--- Records for processing ---
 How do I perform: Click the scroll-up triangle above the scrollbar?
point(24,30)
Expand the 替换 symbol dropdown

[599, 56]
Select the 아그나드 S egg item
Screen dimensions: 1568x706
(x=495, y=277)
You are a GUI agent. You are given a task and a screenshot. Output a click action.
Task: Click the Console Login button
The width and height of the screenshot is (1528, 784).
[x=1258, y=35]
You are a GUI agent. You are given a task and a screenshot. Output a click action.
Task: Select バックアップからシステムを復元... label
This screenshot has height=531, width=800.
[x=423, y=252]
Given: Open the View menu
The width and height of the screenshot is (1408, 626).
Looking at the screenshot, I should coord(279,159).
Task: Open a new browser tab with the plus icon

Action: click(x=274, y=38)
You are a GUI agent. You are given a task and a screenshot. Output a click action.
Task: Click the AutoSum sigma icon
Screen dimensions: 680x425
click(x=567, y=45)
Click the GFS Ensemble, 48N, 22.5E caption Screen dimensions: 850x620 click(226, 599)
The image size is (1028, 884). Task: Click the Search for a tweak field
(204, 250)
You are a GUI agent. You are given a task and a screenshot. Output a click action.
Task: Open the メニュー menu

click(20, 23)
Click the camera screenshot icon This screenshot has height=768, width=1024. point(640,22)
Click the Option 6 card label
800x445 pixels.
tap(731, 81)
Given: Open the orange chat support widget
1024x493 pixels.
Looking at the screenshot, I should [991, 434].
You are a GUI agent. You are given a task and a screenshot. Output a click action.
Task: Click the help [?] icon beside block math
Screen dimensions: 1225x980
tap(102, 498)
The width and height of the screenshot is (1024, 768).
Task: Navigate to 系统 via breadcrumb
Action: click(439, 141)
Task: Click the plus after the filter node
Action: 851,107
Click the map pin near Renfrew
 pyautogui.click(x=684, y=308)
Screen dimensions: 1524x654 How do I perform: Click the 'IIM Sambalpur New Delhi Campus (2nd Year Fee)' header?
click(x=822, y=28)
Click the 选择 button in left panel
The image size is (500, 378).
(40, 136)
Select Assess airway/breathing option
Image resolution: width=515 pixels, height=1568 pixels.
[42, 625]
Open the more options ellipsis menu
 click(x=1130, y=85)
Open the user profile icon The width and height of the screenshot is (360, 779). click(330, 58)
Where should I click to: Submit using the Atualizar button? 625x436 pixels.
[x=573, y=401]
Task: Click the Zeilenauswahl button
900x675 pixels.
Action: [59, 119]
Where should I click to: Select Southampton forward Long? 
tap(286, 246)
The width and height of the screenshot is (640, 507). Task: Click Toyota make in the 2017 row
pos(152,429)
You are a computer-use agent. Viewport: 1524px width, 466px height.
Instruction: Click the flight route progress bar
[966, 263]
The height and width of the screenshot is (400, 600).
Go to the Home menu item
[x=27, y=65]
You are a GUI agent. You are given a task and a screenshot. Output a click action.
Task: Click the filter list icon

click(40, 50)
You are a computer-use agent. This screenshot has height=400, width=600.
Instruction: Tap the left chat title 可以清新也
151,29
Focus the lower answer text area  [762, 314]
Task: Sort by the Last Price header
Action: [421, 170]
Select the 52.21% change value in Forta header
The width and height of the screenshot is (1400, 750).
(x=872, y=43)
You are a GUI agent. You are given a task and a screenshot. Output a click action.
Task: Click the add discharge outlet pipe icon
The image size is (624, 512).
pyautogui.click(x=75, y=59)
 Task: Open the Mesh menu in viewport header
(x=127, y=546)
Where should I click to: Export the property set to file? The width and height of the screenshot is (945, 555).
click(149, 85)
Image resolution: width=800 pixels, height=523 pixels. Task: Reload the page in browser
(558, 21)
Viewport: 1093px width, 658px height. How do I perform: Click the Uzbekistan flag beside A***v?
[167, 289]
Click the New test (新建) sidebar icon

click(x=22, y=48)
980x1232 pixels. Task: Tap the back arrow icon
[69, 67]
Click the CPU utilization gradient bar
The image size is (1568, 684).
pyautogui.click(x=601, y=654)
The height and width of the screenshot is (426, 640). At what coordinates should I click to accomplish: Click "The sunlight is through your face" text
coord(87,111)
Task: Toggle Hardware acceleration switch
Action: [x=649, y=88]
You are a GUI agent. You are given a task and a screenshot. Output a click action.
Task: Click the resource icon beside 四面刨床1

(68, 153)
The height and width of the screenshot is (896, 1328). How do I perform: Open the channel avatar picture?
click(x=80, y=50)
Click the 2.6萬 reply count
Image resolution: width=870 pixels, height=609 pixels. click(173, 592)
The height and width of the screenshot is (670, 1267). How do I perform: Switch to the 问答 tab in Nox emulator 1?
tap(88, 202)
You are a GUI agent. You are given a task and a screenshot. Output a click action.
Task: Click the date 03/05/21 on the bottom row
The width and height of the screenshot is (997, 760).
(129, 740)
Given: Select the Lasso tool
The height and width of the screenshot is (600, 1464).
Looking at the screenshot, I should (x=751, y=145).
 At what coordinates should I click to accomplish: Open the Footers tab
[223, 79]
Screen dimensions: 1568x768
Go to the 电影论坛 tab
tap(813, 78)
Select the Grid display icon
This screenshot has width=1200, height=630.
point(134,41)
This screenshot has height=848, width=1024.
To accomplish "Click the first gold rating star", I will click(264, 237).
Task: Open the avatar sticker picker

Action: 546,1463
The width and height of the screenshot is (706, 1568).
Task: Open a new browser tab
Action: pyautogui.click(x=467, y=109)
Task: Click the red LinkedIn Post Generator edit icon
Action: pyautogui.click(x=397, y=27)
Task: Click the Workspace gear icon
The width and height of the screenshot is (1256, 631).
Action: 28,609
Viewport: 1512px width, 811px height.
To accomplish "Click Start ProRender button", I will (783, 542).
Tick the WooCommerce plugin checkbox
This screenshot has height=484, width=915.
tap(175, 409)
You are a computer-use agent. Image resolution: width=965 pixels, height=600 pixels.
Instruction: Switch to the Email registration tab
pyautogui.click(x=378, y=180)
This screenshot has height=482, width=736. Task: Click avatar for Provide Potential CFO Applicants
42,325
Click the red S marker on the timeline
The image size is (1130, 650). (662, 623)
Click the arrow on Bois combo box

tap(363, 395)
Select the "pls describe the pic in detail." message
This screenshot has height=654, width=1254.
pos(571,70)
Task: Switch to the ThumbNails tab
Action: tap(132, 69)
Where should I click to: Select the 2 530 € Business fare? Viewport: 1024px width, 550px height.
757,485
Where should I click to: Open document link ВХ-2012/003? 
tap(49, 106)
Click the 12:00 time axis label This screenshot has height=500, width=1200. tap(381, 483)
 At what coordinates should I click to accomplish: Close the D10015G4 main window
---
Exercise details:
Across the records above, return every line that contains the word "will".

Reply:
To accomplish "Click the first gold rating star", I will click(264, 237).
To accomplish "Click Start ProRender button", I will (783, 542).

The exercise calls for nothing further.